Available records: Begin
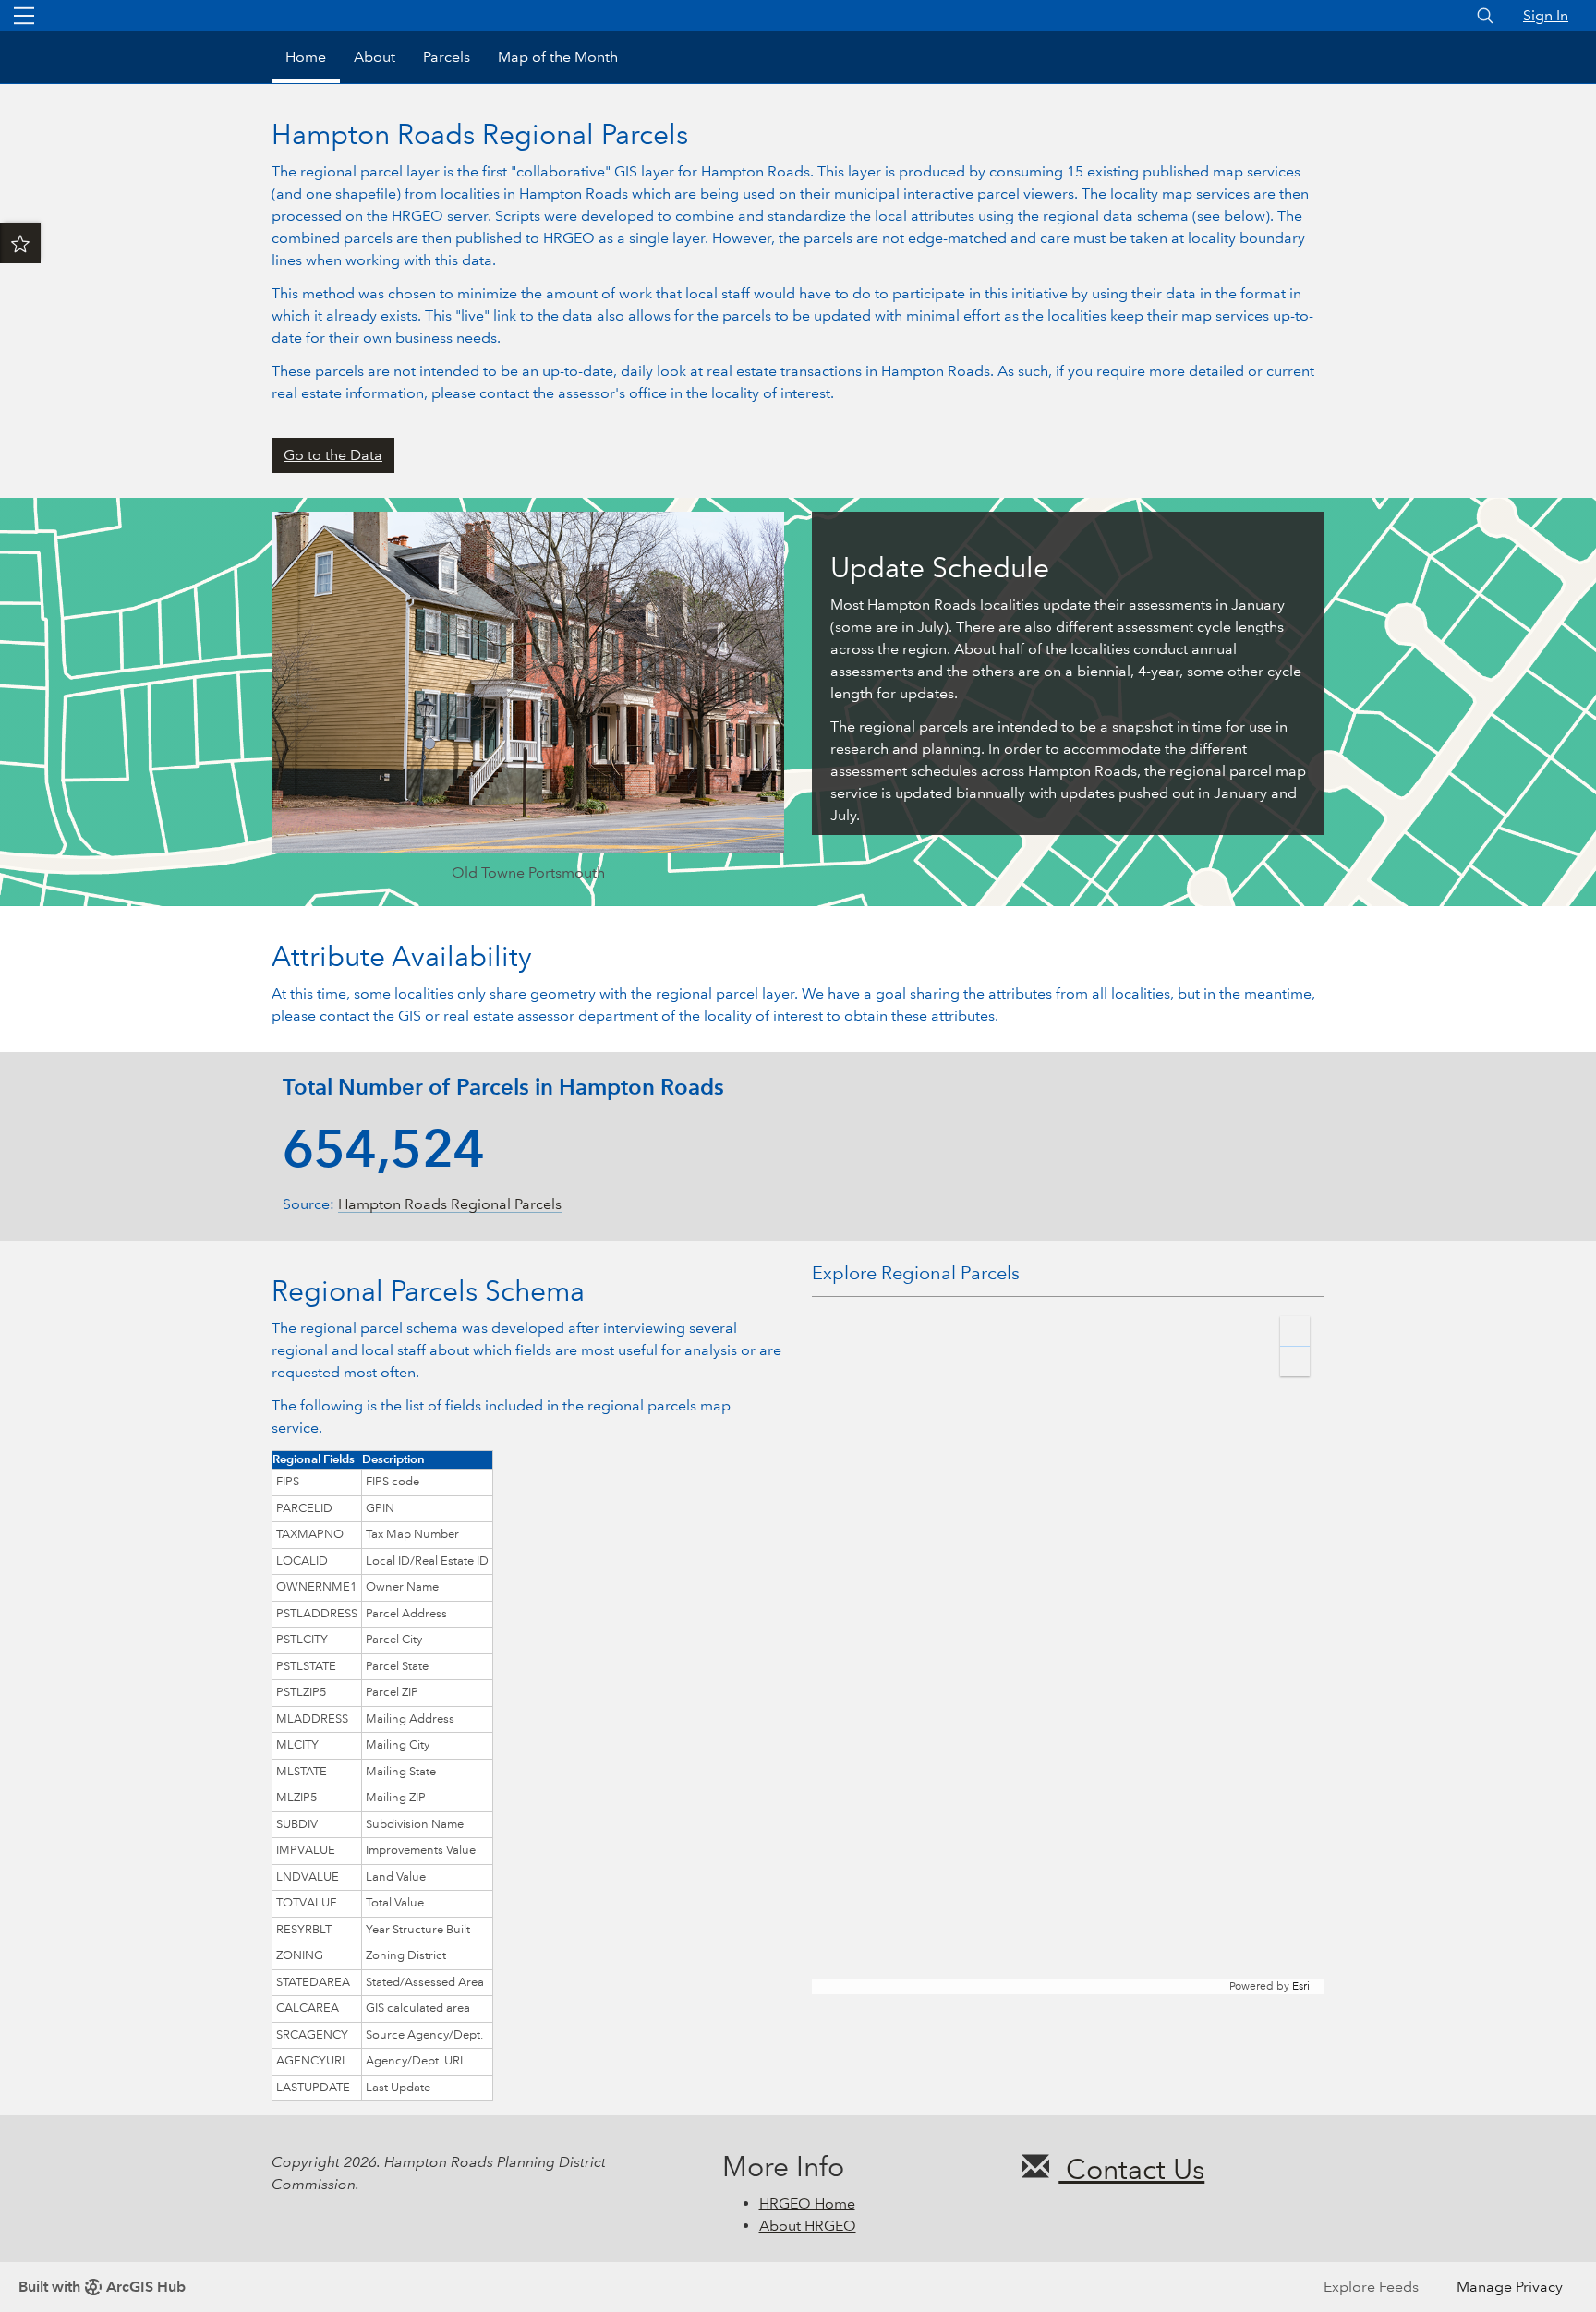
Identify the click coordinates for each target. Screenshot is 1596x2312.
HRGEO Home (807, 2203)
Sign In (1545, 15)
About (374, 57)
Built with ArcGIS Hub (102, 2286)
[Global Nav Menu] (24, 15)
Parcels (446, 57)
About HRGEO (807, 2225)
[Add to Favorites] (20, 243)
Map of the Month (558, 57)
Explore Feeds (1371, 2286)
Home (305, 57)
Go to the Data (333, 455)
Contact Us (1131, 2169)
Available records: End
Available records: Begin
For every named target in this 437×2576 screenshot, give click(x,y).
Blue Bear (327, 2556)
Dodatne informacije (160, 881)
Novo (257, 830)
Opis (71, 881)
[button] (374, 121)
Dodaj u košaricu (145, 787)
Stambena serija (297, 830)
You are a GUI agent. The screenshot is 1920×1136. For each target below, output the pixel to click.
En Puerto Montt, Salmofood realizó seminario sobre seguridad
Available records: End
Available records: Begin
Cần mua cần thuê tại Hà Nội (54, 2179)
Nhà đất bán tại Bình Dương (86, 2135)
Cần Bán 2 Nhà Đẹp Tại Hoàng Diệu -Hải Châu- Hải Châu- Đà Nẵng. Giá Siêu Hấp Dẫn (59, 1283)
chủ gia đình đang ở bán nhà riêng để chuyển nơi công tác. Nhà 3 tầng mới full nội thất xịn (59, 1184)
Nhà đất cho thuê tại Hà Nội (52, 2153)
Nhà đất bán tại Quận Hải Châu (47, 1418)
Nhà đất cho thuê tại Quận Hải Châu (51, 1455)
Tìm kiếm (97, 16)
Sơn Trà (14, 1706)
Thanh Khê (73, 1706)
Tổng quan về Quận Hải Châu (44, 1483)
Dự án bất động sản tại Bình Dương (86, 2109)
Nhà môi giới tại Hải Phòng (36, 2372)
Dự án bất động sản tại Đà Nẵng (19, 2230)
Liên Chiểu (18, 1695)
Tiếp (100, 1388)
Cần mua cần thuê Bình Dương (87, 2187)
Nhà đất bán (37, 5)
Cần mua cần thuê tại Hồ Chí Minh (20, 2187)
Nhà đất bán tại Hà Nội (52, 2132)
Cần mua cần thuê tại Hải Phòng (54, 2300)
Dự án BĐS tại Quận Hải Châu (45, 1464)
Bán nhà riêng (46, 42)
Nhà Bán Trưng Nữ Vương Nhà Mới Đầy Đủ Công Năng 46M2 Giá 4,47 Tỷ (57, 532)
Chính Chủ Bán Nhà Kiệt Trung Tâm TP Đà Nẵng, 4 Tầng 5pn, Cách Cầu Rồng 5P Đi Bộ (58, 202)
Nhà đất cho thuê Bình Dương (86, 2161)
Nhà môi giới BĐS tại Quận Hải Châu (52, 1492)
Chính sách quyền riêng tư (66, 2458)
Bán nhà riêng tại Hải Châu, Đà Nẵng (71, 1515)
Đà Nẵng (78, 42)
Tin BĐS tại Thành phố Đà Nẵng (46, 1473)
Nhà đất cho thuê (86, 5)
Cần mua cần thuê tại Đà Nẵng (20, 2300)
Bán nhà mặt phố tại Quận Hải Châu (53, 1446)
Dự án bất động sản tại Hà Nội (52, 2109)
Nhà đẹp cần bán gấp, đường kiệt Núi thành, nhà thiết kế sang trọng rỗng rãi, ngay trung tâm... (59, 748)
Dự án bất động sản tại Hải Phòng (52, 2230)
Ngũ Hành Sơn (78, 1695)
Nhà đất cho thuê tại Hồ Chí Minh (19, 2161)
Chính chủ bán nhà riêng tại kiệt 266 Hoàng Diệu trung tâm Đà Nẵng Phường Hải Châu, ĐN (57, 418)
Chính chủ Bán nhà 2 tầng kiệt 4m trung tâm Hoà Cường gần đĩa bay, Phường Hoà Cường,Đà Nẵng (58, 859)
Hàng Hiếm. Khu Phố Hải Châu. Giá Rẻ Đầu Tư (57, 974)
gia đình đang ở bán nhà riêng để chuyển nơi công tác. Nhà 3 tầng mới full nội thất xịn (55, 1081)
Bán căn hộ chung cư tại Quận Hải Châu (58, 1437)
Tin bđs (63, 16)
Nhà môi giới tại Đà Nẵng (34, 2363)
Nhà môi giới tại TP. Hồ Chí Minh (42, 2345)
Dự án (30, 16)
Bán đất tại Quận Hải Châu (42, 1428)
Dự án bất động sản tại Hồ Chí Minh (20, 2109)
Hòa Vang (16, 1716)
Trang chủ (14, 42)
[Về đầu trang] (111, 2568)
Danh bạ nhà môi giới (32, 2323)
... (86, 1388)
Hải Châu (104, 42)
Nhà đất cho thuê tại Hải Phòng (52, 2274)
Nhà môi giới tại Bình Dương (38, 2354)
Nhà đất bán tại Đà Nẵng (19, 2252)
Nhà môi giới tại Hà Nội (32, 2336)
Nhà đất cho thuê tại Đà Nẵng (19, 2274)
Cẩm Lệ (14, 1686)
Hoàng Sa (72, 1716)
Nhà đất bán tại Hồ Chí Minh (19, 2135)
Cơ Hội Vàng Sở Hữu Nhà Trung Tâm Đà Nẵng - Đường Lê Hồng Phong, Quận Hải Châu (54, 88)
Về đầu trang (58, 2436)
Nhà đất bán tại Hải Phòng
Available records: End
§ **Your task**
Would you copy out exactly the lines above that start at the one containing "Identify the click" and end at the one containing "Contact Us (1131, 2169)", inclusive?

§ **Answer area**
Identify the click coordinates for each target. Screenshot is 1596x2312.
HRGEO Home (807, 2203)
Sign In (1545, 15)
About (374, 57)
Built with ArcGIS Hub (102, 2286)
[Global Nav Menu] (24, 15)
Parcels (446, 57)
About HRGEO (807, 2225)
[Add to Favorites] (20, 243)
Map of the Month (558, 57)
Explore Feeds (1371, 2286)
Home (305, 57)
Go to the Data (333, 455)
Contact Us (1131, 2169)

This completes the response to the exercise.